**À faire:**
A. Résumez le texte sur les paiements à bord du ferry en deux phrases.
B. Citez le passage du texte sur les paiements à bord du ferry compris entre « C’est à ce moment » et « distributeur n’est présent. », ces mots inclus.

**Texte:**
______________________________
C’est à ce moment très précis, où la faim se fait le plus entendre, qu’il faut remettre les pendules à l’heure : tout ce que vous pourrez lire ou entendre à propos de ce ferry-boat sur les devises monétaires est faux.

Tout d’abord, seuls le Won (monnaie sud-coréenne), le Yen (monnaie japonaise) et le Dollar (monnaie états-unienne) sont acceptés sur le bateau.
Vous partez de Russie et vous voulez payer en Rouble ? Rires au nez garantis.
Il vous reste des Euros ? Personne ne connaît cette devise semblant issue tout droit d’une boîte de jeu Monopoly.

Ensuite, ne cherchez pas de quoi retirer de l’argent, nous sommes sur un bateau et, comme dans un train peu importe la longueur de son trajet, aucun distributeur n’est présent.
Un bon conseil pour éviter cette situation embarrassante : avant d’embarquer, au moment de prendre votre billet au guichet, prenez quelques espèces et échangez-les en Won ou en Yen au guichet opposé, afin de gagner en sérénité le temps de rejoindre la Corée du Sud.

Malgré la fermeture anticipée du restaurant et la futilité de nos pièces et billets, il nous reste encore un dernier moyen de paiement pour avoir de quoi se sustenter : la carte bancaire.
Celle-ci est acceptée à bord mais aujourd’hui, le destin souhaite que nous dormions l’estomac vide car… elle ne fonctionne pas. Plus déroutant encore, aucun terminal de carte bancaire ne semble vouloir valider nos paiements. La raison évoquée serait l’orage violent qui se rapproche et détraquerait certains systèmes électroniques, et la seule solution serait d’attendre qu’il passe et réparer les terminaux une fois arrivés à la maison-mère.
______________________________
**Données fournies:**

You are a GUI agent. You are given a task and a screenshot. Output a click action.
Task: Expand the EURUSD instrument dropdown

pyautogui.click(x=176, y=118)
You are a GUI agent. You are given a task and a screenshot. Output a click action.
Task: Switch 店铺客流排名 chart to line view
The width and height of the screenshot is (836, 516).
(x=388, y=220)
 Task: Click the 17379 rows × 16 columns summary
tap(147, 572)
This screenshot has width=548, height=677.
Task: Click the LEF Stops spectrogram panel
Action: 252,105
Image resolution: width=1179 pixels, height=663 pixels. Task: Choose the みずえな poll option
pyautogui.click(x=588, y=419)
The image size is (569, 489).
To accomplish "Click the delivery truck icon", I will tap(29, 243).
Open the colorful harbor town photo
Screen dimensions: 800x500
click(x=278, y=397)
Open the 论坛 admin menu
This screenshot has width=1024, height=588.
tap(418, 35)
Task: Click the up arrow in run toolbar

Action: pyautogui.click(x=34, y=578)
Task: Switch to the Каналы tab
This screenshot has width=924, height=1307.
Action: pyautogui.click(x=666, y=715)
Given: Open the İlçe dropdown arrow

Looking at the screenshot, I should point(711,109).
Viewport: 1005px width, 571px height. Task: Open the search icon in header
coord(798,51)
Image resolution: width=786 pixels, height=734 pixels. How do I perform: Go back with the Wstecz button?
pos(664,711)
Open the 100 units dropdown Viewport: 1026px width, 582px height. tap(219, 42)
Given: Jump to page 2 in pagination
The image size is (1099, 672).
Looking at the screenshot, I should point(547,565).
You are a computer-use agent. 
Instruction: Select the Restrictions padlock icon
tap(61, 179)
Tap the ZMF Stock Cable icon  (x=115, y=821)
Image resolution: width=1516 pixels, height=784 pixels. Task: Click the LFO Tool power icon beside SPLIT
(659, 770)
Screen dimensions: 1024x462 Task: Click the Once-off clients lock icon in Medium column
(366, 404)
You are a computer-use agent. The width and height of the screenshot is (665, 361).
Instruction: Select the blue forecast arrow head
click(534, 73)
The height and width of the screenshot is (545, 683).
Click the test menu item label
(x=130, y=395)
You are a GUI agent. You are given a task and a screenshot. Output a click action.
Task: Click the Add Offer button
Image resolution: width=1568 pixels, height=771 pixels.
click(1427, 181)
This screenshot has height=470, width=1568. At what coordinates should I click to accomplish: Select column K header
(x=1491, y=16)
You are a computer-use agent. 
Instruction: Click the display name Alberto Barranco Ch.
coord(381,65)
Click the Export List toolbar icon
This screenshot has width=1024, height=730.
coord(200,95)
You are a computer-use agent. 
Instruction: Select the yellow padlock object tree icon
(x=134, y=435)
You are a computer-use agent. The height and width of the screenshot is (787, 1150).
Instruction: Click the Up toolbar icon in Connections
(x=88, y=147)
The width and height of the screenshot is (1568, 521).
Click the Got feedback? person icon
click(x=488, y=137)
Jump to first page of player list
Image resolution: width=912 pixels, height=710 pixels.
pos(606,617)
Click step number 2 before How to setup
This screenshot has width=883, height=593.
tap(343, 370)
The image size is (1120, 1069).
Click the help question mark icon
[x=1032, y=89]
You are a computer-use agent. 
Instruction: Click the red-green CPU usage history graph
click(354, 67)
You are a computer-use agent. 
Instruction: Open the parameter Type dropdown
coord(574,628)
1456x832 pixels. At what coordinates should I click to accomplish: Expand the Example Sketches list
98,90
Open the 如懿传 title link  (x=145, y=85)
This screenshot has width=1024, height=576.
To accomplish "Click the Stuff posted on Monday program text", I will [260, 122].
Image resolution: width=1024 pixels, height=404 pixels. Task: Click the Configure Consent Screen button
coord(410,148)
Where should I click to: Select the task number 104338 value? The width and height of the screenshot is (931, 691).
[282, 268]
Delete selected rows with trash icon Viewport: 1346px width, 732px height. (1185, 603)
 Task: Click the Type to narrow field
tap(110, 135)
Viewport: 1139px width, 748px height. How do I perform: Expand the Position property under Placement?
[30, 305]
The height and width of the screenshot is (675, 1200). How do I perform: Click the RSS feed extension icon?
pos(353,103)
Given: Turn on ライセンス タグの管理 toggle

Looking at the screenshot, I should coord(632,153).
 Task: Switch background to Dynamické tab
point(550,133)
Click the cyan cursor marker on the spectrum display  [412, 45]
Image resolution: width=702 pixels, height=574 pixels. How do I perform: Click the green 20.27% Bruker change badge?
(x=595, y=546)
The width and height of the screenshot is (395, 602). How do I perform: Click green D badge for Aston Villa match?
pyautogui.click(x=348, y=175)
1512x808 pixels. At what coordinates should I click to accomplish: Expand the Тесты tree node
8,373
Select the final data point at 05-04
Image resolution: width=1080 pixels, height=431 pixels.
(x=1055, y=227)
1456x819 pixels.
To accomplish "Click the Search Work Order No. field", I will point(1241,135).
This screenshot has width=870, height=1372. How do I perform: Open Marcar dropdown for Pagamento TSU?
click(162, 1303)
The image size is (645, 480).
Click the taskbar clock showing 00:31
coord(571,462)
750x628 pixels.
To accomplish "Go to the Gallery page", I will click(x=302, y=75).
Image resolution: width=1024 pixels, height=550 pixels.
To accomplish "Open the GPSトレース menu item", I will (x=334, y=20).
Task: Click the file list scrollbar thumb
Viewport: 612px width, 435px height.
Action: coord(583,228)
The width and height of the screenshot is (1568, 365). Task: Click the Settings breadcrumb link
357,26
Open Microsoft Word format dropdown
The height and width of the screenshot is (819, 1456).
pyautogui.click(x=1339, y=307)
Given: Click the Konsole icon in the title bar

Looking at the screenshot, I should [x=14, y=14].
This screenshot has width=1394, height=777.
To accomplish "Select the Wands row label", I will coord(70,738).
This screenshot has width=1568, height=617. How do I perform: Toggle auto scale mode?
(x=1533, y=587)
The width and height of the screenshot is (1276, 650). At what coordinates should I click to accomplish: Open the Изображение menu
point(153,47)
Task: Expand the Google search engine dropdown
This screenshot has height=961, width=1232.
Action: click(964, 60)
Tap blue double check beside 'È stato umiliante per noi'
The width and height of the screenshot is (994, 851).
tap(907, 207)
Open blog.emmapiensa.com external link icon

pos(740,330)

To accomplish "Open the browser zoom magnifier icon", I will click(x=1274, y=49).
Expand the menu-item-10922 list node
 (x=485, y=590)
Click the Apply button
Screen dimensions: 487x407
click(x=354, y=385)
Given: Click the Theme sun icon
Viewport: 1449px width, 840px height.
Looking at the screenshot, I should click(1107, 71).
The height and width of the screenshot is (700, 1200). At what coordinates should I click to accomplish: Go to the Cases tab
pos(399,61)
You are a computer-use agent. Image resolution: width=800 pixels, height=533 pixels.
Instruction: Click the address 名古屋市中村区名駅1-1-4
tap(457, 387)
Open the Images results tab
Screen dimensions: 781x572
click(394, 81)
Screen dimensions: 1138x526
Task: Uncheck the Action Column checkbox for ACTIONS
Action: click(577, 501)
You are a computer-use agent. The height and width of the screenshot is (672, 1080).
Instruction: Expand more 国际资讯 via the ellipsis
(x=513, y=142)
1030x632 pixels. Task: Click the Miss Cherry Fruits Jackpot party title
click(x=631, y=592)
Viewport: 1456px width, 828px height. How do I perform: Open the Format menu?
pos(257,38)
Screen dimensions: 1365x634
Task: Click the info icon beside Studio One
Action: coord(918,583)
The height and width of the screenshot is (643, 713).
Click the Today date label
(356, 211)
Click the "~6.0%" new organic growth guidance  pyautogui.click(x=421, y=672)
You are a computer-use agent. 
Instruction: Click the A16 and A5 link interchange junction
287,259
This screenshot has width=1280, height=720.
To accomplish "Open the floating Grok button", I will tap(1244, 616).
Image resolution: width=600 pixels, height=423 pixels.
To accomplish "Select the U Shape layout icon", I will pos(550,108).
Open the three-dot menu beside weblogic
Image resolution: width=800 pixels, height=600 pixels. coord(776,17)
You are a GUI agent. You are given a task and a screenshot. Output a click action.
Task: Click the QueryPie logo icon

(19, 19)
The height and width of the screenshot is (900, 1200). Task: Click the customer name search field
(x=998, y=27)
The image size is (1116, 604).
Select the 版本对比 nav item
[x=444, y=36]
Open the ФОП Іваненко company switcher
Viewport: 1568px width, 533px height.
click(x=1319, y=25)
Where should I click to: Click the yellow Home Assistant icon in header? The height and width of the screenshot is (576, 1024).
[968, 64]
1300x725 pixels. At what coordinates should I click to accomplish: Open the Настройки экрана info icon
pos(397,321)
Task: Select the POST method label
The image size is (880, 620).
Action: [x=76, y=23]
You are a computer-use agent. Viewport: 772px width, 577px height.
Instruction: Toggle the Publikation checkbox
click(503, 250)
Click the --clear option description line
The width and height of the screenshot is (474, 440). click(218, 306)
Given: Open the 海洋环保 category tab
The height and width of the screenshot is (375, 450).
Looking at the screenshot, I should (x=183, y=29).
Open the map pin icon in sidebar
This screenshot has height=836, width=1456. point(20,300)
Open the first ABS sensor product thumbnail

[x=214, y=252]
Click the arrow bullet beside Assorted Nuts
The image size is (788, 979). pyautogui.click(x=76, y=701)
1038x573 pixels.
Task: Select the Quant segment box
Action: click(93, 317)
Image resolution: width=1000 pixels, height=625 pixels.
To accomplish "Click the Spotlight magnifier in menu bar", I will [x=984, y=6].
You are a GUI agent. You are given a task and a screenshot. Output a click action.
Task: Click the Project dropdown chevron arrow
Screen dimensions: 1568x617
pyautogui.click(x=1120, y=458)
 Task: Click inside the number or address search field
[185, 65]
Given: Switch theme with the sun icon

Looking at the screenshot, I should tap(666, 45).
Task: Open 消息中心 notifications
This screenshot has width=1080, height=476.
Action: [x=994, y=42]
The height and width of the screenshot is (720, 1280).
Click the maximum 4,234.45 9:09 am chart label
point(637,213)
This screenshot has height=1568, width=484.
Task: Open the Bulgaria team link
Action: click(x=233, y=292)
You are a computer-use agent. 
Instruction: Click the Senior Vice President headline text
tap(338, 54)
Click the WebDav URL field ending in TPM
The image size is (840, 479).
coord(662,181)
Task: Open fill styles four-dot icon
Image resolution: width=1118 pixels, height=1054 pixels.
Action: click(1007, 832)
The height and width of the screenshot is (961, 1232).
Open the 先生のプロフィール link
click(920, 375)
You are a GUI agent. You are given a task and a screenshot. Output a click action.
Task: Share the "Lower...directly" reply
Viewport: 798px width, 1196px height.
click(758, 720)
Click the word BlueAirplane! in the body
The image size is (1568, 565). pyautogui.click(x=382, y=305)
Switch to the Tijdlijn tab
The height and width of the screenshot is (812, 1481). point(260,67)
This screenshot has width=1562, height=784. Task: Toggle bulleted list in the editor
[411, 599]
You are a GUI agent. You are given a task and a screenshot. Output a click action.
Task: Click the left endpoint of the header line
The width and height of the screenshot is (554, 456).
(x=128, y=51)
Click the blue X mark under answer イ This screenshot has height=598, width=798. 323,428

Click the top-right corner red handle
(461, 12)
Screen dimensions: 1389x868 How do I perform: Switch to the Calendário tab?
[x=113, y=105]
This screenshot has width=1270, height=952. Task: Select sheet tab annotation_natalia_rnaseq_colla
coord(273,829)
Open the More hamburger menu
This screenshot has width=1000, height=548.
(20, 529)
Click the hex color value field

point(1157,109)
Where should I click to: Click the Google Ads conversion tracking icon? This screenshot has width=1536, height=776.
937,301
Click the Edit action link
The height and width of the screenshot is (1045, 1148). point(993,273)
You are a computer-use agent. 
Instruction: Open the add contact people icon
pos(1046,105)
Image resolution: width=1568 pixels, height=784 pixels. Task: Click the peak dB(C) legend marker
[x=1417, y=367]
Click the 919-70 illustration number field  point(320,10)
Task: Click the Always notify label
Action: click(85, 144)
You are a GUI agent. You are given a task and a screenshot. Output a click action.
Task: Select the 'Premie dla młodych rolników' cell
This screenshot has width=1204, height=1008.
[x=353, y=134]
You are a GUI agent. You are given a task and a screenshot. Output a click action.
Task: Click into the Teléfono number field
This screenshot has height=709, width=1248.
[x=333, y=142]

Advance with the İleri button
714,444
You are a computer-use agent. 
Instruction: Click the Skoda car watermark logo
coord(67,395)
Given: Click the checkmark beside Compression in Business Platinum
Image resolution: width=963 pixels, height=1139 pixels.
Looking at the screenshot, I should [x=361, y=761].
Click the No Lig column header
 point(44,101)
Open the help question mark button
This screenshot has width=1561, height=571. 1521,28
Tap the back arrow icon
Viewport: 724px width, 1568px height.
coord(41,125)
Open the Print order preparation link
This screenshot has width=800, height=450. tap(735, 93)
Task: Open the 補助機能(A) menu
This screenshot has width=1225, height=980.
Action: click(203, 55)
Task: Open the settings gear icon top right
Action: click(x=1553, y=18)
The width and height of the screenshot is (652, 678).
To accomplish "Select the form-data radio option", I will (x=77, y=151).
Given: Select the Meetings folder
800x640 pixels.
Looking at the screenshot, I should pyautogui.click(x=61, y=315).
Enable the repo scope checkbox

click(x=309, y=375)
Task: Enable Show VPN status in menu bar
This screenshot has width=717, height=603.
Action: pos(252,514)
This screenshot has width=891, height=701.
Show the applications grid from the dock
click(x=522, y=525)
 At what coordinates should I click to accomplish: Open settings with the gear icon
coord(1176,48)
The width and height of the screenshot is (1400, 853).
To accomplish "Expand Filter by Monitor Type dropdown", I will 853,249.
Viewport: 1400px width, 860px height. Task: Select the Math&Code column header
______________________________
**Solutions par tâche:**
A. À bord du ferry, seuls le won, le yen et le dollar sont acceptés et il n'y a aucun distributeur, si bien qu'il est conseillé d'échanger des espèces en won ou en yen au guichet avant d'embarquer. La carte bancaire, pourtant acceptée à bord, ne fonctionne pas ce jour-là, car aucun terminal ne valide les paiements, ce qui serait dû à un violent orage qui se rapproche.

B.
C’est à ce moment très précis, où la faim se fait le plus entendre, qu’il faut remettre les pendules à l’heure : tout ce que vous pourrez lire ou entendre à propos de ce ferry-boat sur les devises monétaires est faux.

Tout d’abord, seuls le Won (monnaie sud-coréenne), le Yen (monnaie japonaise) et le Dollar (monnaie états-unienne) sont acceptés sur le bateau.
Vous partez de Russie et vous voulez payer en Rouble ? Rires au nez garantis.
Il vous reste des Euros ? Personne ne connaît cette devise semblant issue tout droit d’une boîte de jeu Monopoly.

Ensuite, ne cherchez pas de quoi retirer de l’argent, nous sommes sur un bateau et, comme dans un train peu importe la longueur de son trajet, aucun distributeur n’est présent.